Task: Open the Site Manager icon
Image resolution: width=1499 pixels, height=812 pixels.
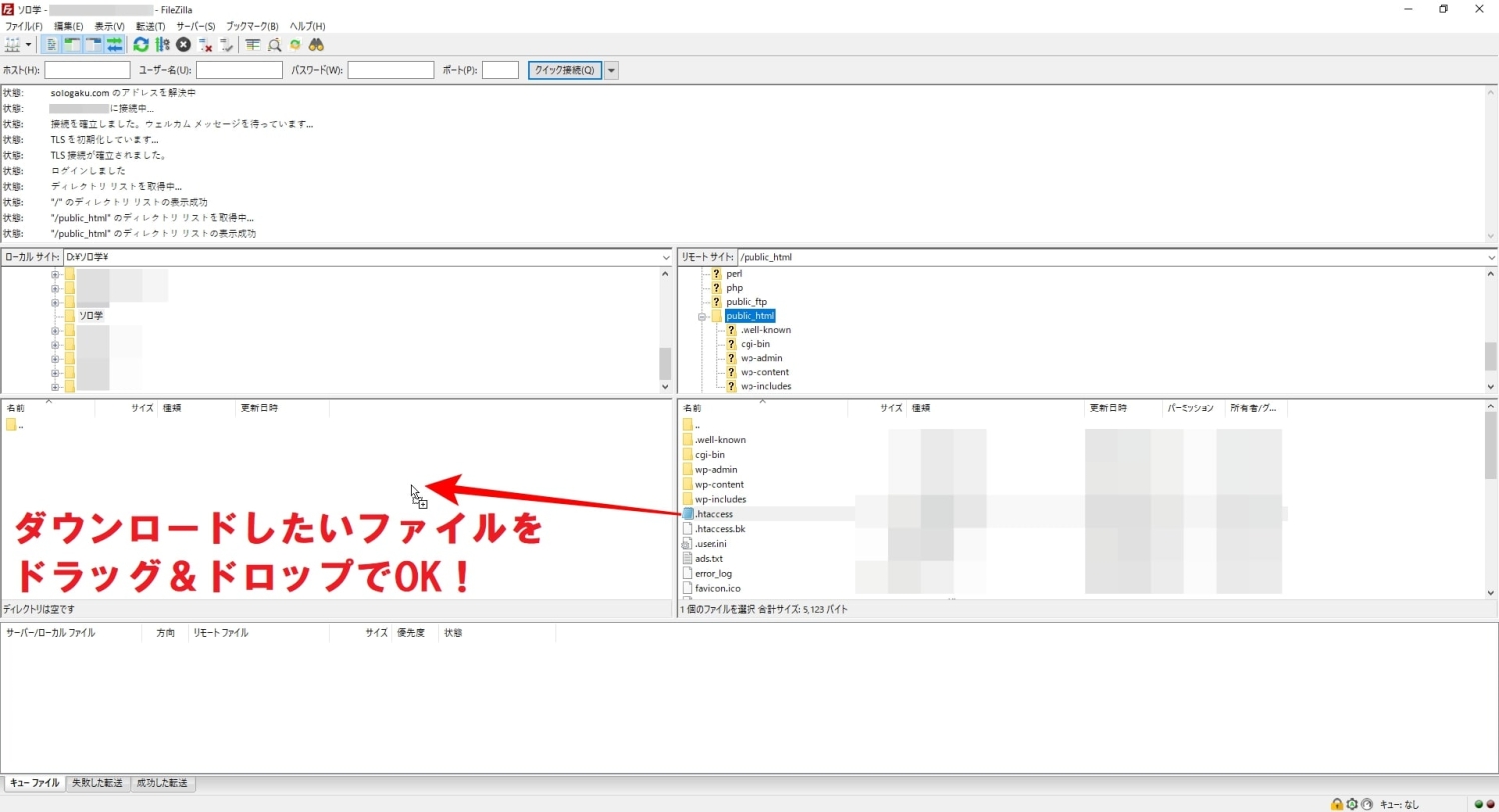Action: [x=12, y=45]
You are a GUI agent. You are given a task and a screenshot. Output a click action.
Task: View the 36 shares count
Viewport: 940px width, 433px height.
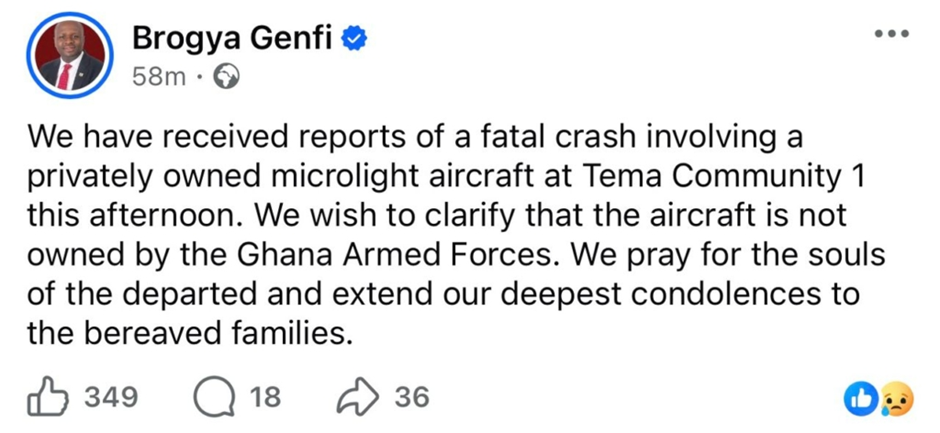coord(411,398)
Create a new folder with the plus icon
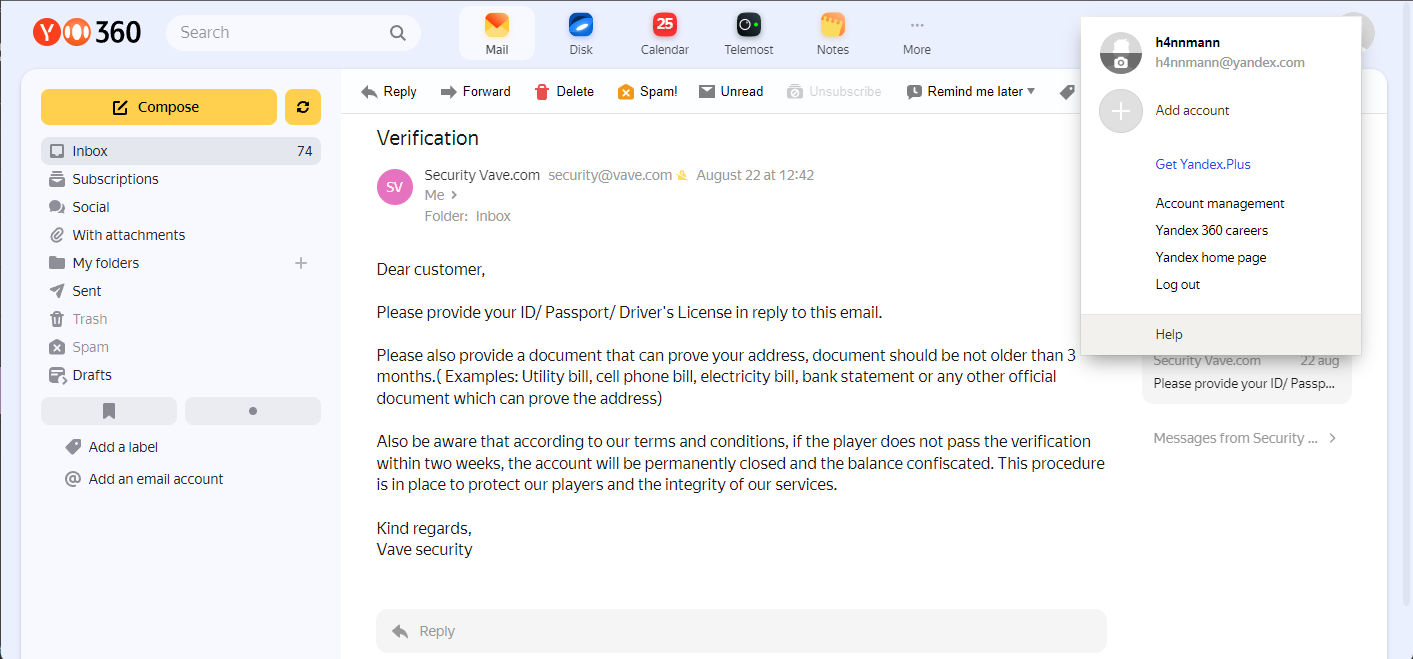Viewport: 1413px width, 659px height. point(301,263)
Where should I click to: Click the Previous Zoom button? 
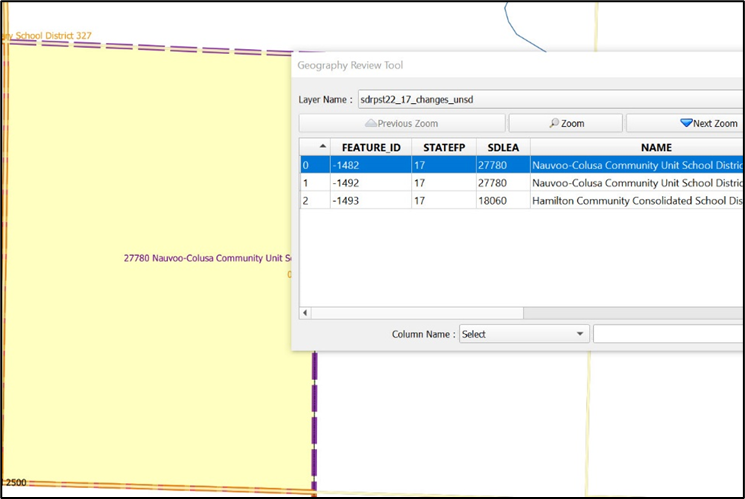401,123
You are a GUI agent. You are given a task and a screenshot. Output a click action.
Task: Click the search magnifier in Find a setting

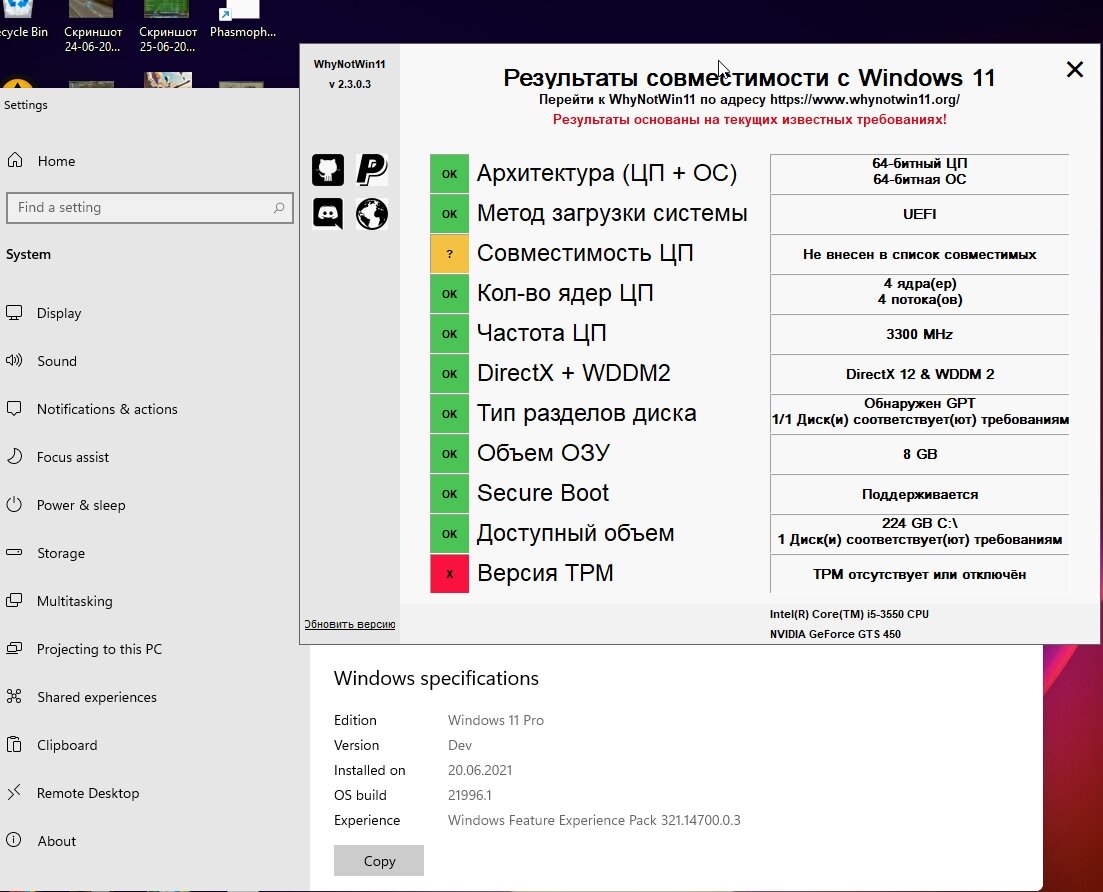coord(279,208)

ACTIVITY: Except for the pictures, copy the material above exactly.

RESULT OF THIS TASK:
Task: Open the Site Manager icon
Image resolution: width=1499 pixels, height=812 pixels.
Action: [x=12, y=45]
You are a GUI agent. You are given a task and a screenshot. Output a click action.
Task: View the 36 shares count
Viewport: 940px width, 433px height.
coord(411,398)
Create a new folder with the plus icon
Viewport: 1413px width, 659px height. point(301,263)
Where should I click to: Click the Previous Zoom button? 
401,123
You are a GUI agent. You are given a task and a screenshot. Output a click action.
Task: Click the search magnifier in Find a setting

coord(279,208)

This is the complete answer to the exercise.